What can undoubtedly be considered peaceful is how the role of the Judge takes on an even more pregnant significance, with a precise motivational burden for the purposes of a correct decision, mostly, in those cases where the evaluation of a mere personal data, not included in the single case e, therefore, in the overall space-time context, also evidentiary, where the offense actions took place, can lead to excessively burdensome judgments, depending on your point of view, for both the acting subject and the victim.

Recently there has been talk of impaired defense also in relation to the crime of online fraud referred to in 640 ter c.p.
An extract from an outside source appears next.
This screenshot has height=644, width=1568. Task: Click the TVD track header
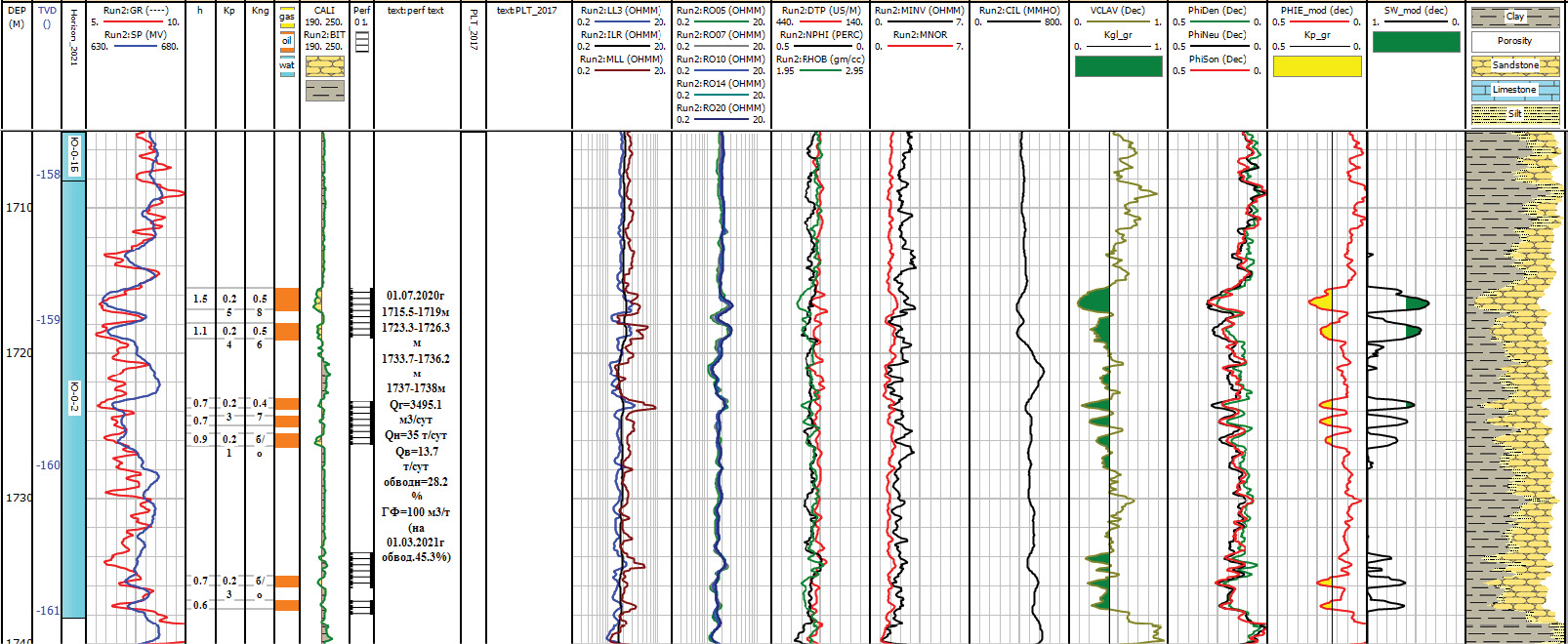47,17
Effectively, the sentence of the Cass. Pen. n. 1085 of the 13/01/2021, has specifically ruled on the configurability of the aggravating circumstance in question in relation to the cases of fraud in the sales of online products. In the present case that the Court found itself examining, we got to clarify that :"There is the aggravating circumstance of the weakened defense, with reference to the local circumstances known to the perpetrator of the crime and from which the same has taken advantage, in the hypothesis of scams committed by selling products online, because in such cases the distance between the place where the victim is ( that is, the buyer who generally pays the price of the goods sold in advance) and the one in which the active subject is located, determines a natural position of greater favor for the latter, allowing, then, the agent to hide their real identity, not to subject the sold product to an appropriate preventive control and to escape easily from the consequences of their conduct”.

This orientation can certainly be said to be acceptable given that, due to the shortage of time and greater logistical-economic convenience, purchases made through the use of internet platforms are increasingly growing, in most cases in the absence of prior face-to-face or telephone meetings between the contracting parties, and this regardless of the personal data or the objective physical conditions of the injured persons.